For them, remote battles over the state budget will determine whether they have more money or less for public schools, medical care for senior citizens, environmental safeguards for workers and better freeways. The compromises made in Sacramento on a site for a new state prison in Los Angeles County affect everyone's public safety.
We do not agree with Cecil Green, a Norwalk city councilman, on some major issues, but on balance he is better qualified than his opponent to fill the seat that was left vacant when Carpenter was elected to the state Board of Equalization.
Green, a conservative Democrat, favors dipping into the state reserve to spend more on public schools, would vote against cuts in funding for the Medi-Cal program, and is in favor of building a new state prison in a sparsely populated area of Los Angeles County.
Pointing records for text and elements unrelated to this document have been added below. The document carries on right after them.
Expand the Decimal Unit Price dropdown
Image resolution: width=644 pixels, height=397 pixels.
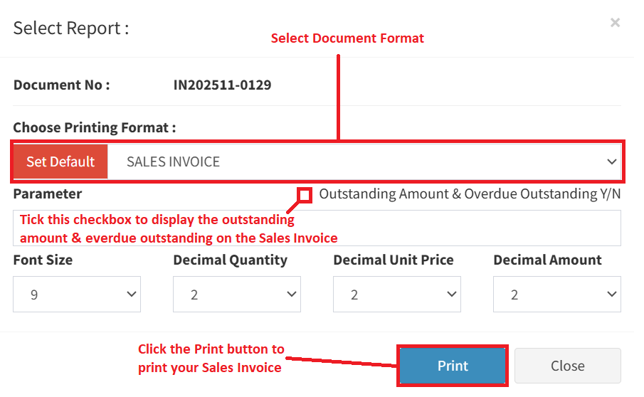(397, 295)
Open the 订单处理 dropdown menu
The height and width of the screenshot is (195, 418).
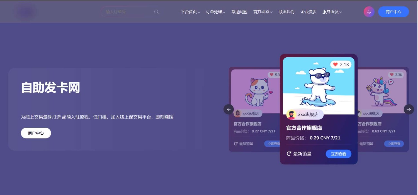(215, 12)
Because he started his career as a carpenter and remembers the numbers of people he worked with who lost fingers in the days before worker safety became a public concern, he supports the continuation of Cal/OSHA, the state agency that promotes on-the-job safety and healthier work environments.
Green's experience on one of Los Angeles Mayor Tom Bradley's blue-ribbon committees should help him grapple with the district's growing traffic gridlock and other transportation problems. The councilman also cites his involvement with a joint insurance pool for 51 communities that has kept costs unusually stable for the city of Norwalk as an example of the knowledge of local problems that he would bring to the state Senate.
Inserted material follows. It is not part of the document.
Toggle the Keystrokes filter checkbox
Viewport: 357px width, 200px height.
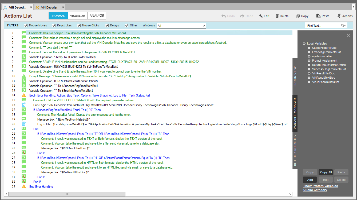pyautogui.click(x=54, y=26)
His opponent, Assemblyman Wayne Grisham (R-Norwalk), has tended to support the policies of Gov. George Deukmejian, but says that he has now changed his position on the public education budget and proposed cuts in the Medi-Cal program. Although the two candidates no longer differ dramatically on most of the issues, Green was the first to take positions that are more in step with the needs of the district and of the state.
With his support of the death penalty and Proposition 13, Green sets himself apart from more liberal Democratic partisans. An experienced politician, he pledges to maintain his independence in Sacramento rather than automatically fall in line with the Democrats who have helped to finance his expensive, $1.1-million, campaign.
We endorse Cecil Green in the May 12 special election with the hope that he will remain true to his conscience and to his constituents as he serves the 33rd District.